John Christopher Davis, 30, who was Tori Davis' husband, pleaded guilty earlier this year to being an accomplice to first-degree murder and was sentenced to 37 years in prison in exchange for his testimony against Chumley.

Desire Amber Treat, 32, pleaded guilty in early December to accomplice to first-degree murder and was sentenced to 33 years at the Arkansas Department of Correction. She was given credit for 1,198 days of jail time served.

Christopher Lee Treat, 32, pleaded guilty in early December to accomplice to first-degree murder and was sentenced to 33 years at the Arkansas Department of Correction. He was given credit for 1,205 days of jail time served. Chris Treat is Desire Treat's husband.

It will be about 23 years before the Treats are eligible for parole.

The case took more than three years to resolve, and Durrett said it feels good to have the case behind him.

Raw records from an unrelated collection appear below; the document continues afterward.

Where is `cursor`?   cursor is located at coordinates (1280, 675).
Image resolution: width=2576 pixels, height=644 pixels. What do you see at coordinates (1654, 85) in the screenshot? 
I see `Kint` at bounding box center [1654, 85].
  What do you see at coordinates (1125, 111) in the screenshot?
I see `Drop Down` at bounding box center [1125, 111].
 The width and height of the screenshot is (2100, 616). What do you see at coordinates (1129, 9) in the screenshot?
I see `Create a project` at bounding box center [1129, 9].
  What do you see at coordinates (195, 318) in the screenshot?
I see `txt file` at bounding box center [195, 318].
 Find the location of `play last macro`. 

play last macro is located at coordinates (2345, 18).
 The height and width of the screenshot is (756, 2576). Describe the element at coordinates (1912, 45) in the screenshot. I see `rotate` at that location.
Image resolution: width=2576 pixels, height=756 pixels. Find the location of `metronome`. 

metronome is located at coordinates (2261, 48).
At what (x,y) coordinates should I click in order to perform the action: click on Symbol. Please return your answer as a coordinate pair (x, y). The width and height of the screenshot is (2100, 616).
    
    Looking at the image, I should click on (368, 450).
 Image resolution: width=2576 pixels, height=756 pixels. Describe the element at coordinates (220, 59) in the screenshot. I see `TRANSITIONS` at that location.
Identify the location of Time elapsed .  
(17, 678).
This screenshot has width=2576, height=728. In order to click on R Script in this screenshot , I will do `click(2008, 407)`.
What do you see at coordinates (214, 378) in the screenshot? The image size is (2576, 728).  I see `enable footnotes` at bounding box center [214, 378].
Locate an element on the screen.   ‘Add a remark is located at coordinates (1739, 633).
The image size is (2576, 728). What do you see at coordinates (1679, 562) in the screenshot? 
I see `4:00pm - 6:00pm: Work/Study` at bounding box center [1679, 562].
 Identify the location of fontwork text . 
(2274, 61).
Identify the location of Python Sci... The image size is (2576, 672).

"Homicide cases always take longer because they're more complex and you're dealing with a lot of different factors outside your control, like the crime lab and mental evaluations. That's what a lot of this was," Durrett said. "This one took a while because the evidence on it was that Mark Chumley was the ringleader and that's the one that we were going to try first, so a lot of these kept getting pushed off because they were going to cooperate against him."